Limitations: Several limitations should be considered when interpreting these findings. First, the cross-sectional design prevents any causal inference and limits the interpretation of treatment-related associations. Second, participation was based on self-selection into an app-based cohort, introducing the possibility of selection bias, since users of a menopause-focused mobile application may differ systematically from the general target population in symptom burden, health awareness, digital literacy, or care-seeking behavior. Third, cancer history, treatments, depression diagnosis, and symptoms were self-reported, which may have resulted in misclassification, reporting bias, and social desirability bias. Non-response bias is also possible, as women who did not complete the questionnaires or provided incomplete data may have differed from those retained in the final sample. Fourth, the dataset lacked important clinical information, such as cancer stage, time since diagnosis, comorbidities, and detailed treatment characteristics. Finally, several subgroup analyses were based on small numbers, particularly for less frequent cancer types such as vulvar cancer, and should therefore be regarded as exploratory. Despite these limitations, the large sample size, real-world data capture, and use of a validated menopause-specific HRQoL measure provide important strengths and enhance the relevance of the findings.
5. Conclusions
In this large real-world cohort of peri- and postmenopausal women, cancer history was associated with worse sexual HRQoL, while global scores were comparable to those of women without cancer. Menopause-related treatment use was linked to poorer Menopause–Health and Psychological HRQoL only in women without cancer, likely reflecting confounding by indication whereby treatment use marks greater baseline symptom severity.
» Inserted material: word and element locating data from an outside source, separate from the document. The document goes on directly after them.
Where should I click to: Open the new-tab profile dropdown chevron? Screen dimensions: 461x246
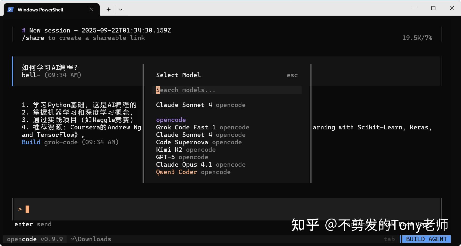pos(121,9)
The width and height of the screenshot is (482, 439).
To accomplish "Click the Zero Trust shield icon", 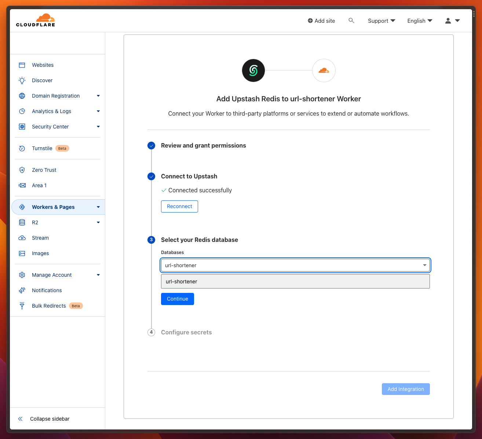I will 22,170.
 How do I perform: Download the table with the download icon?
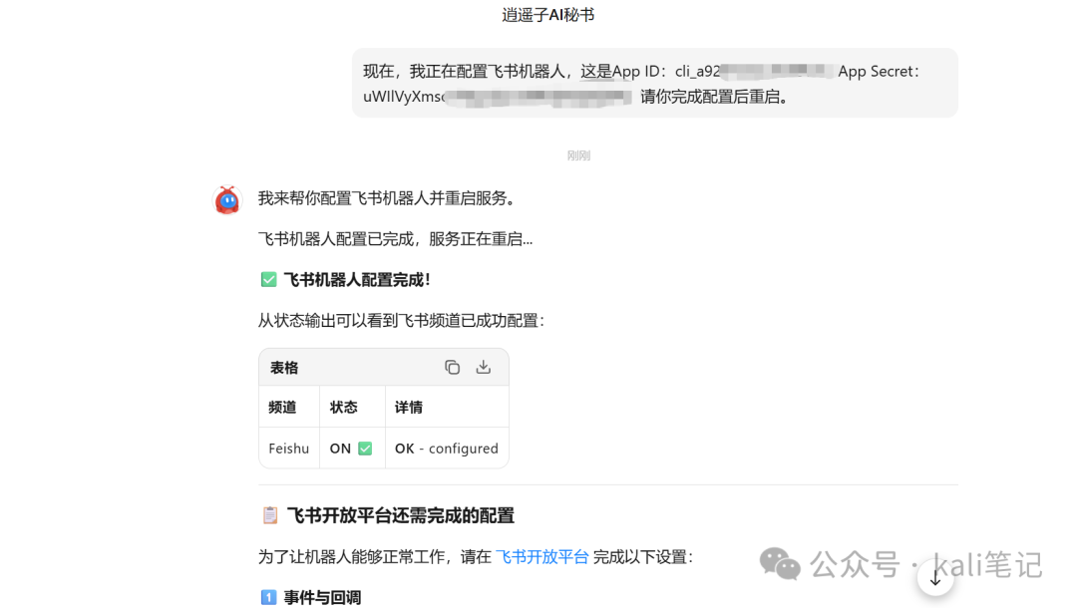[x=484, y=367]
Depression showed a strong and consistent association with substantially worse menopause-related HRQoL, including women with and without a history of cancer, and across gynecologic and non-gynecologic cancer subgroups. Overall, these findings emphasize sexual wellbeing and mental health as key targets for integrated, patient-centered menopausal care in all menopausal women, with special relevance for cancer survivors [37,38,39].